In the relative calm of Heighton’s Varosha, Elias struggles with the psychic wounds of deployment. “He senses the playback might go on every night for years — an unfaceable future,” Heighton writes. “Maybe it’s looping in the back of his mind twenty-four hours a day, waiting from him to re-enter the cinema of sleep.”
To vividly convey Elias’s experience in Afghanistan, Heighton consulted several members of the military but allows that dates were modified “for reasons that have to do with the economic debacle in Cyprus, and the timing of the novel. I just plead that it’s fiction,” he says. “It’s not a chronicle of those years in the Middle East.”
Though the protagonist of these pages is Elias, the character Heighton favours most is Erkan Kaya, the debonair Turkish colonel who is fully aware of both the dwellers in the restricted zone and Elias’s presence there. Concealing this information from the rest of the authorities, Kaya aims to sustain his leisurely lifestyle, especially when it risks being disrupted by a colleague’s insistence that Varosha be searched for the Canadian soldier.

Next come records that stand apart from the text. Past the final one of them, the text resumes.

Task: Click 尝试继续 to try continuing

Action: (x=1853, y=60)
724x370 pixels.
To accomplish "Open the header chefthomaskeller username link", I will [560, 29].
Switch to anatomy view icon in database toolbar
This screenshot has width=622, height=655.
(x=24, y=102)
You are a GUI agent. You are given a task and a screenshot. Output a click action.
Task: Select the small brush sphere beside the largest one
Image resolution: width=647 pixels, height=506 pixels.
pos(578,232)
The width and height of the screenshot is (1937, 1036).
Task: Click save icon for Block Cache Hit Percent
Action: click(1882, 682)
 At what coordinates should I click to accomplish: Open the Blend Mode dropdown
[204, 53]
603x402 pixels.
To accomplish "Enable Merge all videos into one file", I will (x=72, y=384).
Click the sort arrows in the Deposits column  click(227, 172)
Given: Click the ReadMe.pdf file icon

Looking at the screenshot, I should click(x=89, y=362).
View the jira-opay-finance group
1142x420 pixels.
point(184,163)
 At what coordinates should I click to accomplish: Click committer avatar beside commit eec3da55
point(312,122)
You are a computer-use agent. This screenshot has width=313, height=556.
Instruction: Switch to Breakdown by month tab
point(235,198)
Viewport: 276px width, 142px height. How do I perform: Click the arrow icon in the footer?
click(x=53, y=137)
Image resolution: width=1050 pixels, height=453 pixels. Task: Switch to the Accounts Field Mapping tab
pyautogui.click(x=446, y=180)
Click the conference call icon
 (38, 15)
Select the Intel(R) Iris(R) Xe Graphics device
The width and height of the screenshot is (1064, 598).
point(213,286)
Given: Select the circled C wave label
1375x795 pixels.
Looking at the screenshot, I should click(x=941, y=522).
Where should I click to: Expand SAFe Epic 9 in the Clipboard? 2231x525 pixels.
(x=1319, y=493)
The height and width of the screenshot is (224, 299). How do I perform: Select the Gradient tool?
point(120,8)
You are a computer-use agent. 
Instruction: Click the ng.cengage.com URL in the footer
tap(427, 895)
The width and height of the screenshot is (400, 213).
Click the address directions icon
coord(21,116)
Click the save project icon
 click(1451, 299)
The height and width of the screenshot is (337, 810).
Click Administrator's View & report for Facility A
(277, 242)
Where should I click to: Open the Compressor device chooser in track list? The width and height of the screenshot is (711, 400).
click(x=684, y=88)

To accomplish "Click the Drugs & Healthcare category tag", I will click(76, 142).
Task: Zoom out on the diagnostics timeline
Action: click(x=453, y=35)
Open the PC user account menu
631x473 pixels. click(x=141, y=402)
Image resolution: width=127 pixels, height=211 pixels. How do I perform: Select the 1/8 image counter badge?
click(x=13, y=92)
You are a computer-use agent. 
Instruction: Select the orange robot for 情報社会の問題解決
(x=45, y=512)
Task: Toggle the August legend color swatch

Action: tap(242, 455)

External forces encroaching on self-sufficient territories are as much a signature of Heighton’s novels as the carefully considered words and observations that lend his lines their voltage. Since 2002, when he began Afterlands, a riff on the Polaris expedition, Heighton has reflected on ethnic nationalism and what he terms “issues of borders and belonging. They’ve come into the last three novels for sure,” he says. “Inevitably, I’m touching on those conflicts — sometimes in a mood of hopefulness, other times in a mood of hopelessness.”
Nightingale, he emphasizes, was constructed from obsessions, travels and memories. The latter, in particular, “self-corrupt in the same way that Varosha itself is slowly degrading and falling apart.” Ruins nevertheless can offer inspiration.
“It’s actually very useful to a fiction writer,” Heighton says. “Let your memories become overgrown with vines and creepers, and you end up with something that’s your own, that for better or worse, no one else will write.”